Online PDF's Two-Up layout only working in Firefox

  • October 10, 2025
  • 1 reply
  • 195 views

Just exported a PDF from InDesign set to :
View: Fit Page | Layout: Two-Up (Cover Page)

 

Renders great in Firefox : Cover first, then 2 pages per row, then back cover. Perfect! But Edge and Opera will only display one page per row, ignoring the Two-Up layout setting. Haven't tried in Chrome, but I assume the behavior mimicks Edge's.

 

Is there no way to force the uncooperative browsers to display those 2-page spreads two pages per row? It's not like I added any special extensions to FF; is it an Adobe partner while the other ones aren't?

 

Can coding trickery overcome this or is this a browser limitation I have to live with?

Correct answer BobLevine

There's nothing you can do beyond complaining to the browser developers.

 

If the website is WordPress, there are plugins you can add to display the PDF in any number of ways. I'm sure there are some for other web platforms as well but I'm pretty much a WordPress-only designer.

 

Using the browser itself as a PDF viewer means you'll have to deal with its limitations.

1 reply

BobLevine
Community Expert
Community Expert
October 11, 2025

When you export, you'll see that you are exporting an Adobe PDF. Beyond Acrobat/Reader on a desktop there is no way for Adobe to work around the incompatibilities with countless reader apps, browsers, and devices.

 

You could try a 3rd party PDF display app for your website.

Under S.Author
Inspiring
October 12, 2025

I'm aware, and most people will open the file with Acrobat and not experience these issues.
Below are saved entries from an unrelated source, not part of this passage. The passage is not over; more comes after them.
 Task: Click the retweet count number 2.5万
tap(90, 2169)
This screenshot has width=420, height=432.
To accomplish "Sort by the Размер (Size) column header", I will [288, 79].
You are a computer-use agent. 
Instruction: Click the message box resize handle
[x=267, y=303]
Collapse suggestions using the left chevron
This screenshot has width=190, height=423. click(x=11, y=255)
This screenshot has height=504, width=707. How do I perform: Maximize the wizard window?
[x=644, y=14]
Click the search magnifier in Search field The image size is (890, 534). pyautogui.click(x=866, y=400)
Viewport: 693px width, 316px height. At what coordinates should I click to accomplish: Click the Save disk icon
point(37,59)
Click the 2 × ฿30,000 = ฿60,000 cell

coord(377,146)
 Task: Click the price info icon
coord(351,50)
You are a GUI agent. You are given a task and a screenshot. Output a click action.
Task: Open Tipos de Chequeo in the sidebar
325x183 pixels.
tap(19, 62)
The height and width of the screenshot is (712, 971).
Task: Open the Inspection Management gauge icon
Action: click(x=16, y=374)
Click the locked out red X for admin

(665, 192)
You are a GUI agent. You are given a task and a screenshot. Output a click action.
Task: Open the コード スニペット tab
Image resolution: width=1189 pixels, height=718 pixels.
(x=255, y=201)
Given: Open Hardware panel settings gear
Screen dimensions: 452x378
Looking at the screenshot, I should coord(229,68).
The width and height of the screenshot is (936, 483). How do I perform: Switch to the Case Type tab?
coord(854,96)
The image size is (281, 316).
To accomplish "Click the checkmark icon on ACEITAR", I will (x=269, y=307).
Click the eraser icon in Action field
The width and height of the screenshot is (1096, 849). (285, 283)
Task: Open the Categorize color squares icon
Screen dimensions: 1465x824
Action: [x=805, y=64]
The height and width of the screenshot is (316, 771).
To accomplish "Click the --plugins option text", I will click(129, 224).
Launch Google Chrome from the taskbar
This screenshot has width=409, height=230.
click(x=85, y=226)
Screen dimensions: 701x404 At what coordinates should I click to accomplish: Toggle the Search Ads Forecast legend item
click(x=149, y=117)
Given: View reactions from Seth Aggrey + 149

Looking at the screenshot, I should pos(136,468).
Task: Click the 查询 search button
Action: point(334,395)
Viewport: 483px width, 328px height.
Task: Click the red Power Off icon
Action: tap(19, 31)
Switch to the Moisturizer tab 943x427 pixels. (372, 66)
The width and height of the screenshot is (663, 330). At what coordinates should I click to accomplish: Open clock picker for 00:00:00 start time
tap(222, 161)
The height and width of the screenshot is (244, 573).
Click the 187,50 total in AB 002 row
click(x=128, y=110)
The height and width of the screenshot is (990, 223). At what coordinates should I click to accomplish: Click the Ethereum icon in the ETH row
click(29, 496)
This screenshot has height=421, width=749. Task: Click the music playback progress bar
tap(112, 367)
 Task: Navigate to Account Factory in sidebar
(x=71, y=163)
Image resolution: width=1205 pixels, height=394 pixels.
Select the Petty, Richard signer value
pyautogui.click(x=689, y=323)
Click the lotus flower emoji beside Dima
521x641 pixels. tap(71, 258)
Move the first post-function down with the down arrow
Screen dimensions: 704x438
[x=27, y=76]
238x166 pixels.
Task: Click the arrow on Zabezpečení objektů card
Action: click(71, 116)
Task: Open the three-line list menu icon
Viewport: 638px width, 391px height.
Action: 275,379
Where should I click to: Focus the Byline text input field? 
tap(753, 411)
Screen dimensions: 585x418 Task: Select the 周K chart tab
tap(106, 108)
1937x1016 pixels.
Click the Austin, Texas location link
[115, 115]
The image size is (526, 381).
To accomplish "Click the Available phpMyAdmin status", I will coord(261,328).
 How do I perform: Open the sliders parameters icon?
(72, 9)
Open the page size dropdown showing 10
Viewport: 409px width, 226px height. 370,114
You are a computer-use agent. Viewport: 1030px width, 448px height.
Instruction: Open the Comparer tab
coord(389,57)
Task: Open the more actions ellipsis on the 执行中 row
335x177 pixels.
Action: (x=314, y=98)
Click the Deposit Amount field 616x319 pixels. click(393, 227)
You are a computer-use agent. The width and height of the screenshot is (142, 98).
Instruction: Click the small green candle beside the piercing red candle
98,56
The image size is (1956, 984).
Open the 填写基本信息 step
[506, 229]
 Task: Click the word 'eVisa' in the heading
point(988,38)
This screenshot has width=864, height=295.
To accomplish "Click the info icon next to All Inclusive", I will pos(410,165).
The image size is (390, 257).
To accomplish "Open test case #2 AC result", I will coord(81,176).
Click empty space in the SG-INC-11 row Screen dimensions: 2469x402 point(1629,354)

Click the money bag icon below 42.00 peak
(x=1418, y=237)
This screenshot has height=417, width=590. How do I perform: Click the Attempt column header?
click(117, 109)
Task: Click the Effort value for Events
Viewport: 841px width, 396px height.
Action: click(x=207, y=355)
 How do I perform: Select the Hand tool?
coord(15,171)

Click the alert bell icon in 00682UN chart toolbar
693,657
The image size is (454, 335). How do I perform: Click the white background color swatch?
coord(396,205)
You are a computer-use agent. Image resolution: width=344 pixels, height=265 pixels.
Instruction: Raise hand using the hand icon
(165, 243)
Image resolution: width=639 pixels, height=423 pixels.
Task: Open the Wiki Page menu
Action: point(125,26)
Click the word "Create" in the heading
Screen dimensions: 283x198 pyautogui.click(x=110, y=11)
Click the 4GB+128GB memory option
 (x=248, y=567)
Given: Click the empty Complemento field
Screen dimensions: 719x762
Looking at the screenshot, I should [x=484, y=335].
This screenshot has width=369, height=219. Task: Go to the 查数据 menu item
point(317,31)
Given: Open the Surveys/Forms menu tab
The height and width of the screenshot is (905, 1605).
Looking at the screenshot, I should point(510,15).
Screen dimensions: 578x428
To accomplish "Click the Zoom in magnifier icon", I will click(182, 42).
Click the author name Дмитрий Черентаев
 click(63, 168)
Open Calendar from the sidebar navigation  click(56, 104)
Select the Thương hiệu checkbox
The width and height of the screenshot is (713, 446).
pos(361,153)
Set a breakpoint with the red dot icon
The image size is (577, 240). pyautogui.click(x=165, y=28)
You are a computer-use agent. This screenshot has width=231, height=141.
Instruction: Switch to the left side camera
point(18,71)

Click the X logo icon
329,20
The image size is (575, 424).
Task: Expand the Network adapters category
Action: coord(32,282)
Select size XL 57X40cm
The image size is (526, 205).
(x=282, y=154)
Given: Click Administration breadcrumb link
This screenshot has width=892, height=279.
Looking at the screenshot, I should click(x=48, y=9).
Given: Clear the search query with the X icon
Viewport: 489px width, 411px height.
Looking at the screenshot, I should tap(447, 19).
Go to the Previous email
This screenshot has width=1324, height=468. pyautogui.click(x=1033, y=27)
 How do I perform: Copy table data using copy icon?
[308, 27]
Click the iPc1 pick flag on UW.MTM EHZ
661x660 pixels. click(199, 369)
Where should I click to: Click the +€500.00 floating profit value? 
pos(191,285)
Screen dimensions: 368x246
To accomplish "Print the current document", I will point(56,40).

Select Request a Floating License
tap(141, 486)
But for those that won't, who may be stuck viewing it via browser, I noticed only Firefox seems to respect the Two-Up (Cover) layout setting. So I'm asking if there's anything I can do (perhaps via html, css, php, js, etc.) to 'help' the uncooperative browsers interpret the 2-page layout... or if this is a browser limitation everyone just learned to live with. Seems like the latter, so far.

BobLevine
Community Expert
BobLevineCommunity ExpertCorrect answer
Community Expert
October 13, 2025

There's nothing you can do beyond complaining to the browser developers.

 

If the website is WordPress, there are plugins you can add to display the PDF in any number of ways. I'm sure there are some for other web platforms as well but I'm pretty much a WordPress-only designer.

 

Using the browser itself as a PDF viewer means you'll have to deal with its limitations.